Activity - From the records below, pull out every line that contains the string "pyautogui", matching case exactly, and copy each one.

(Dataset entries)
○ ○ ○

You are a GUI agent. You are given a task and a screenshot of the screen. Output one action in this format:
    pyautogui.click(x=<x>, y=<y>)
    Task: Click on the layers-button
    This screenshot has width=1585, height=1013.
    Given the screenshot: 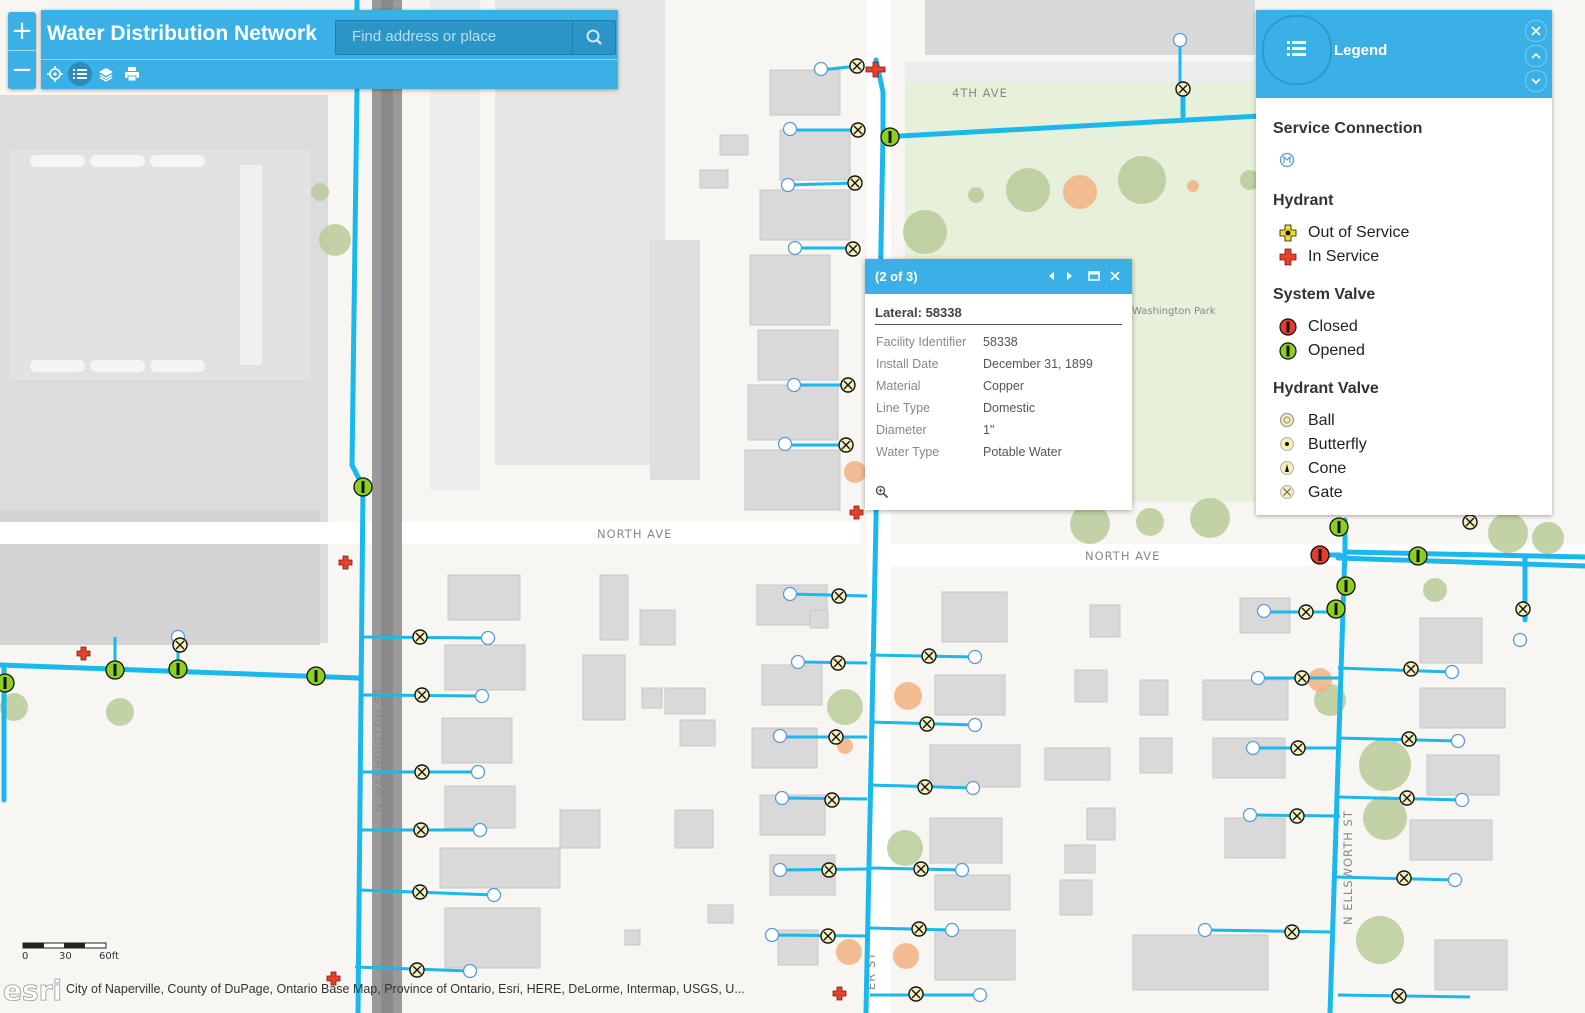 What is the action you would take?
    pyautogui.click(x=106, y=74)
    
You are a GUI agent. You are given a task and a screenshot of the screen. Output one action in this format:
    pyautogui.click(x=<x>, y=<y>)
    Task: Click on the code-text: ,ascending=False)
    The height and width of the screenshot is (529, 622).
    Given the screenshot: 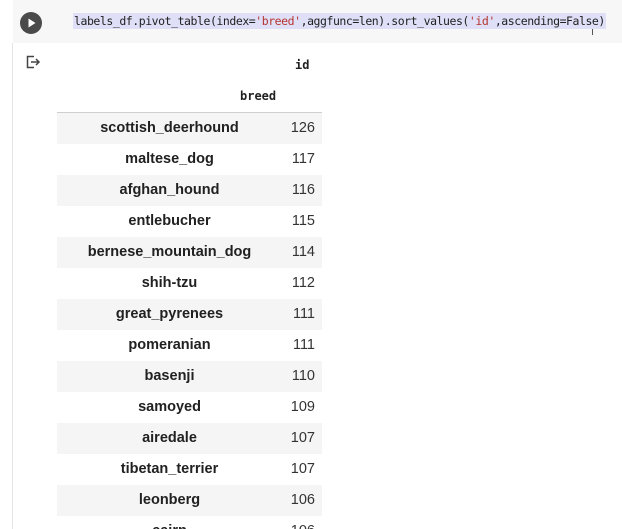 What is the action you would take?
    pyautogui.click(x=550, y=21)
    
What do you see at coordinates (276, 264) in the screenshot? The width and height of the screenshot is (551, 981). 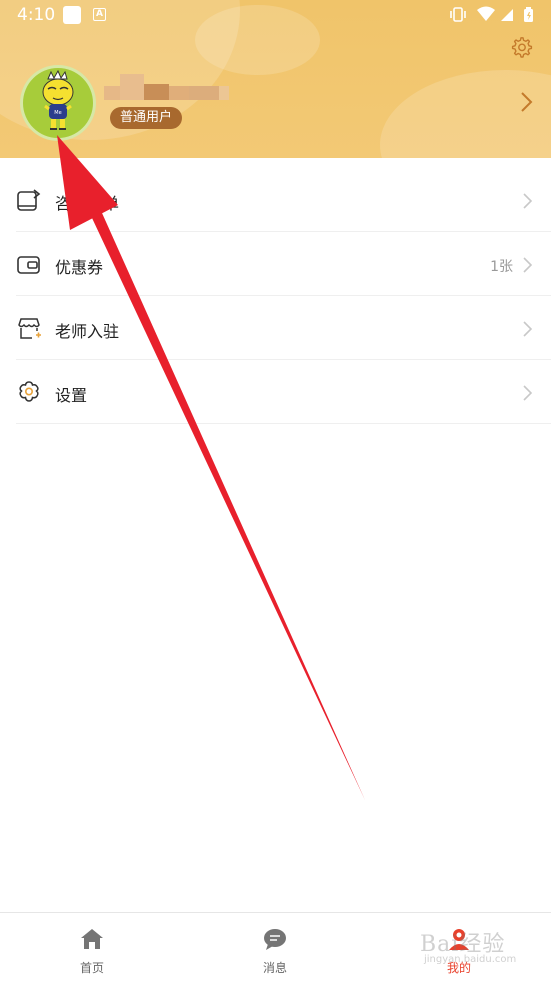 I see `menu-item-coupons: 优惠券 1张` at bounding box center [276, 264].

○ ○ ○

Response box -
    pyautogui.click(x=<x>, y=<y>)
    pyautogui.click(x=106, y=74)
    pyautogui.click(x=<x>, y=<y>)
    pyautogui.click(x=550, y=21)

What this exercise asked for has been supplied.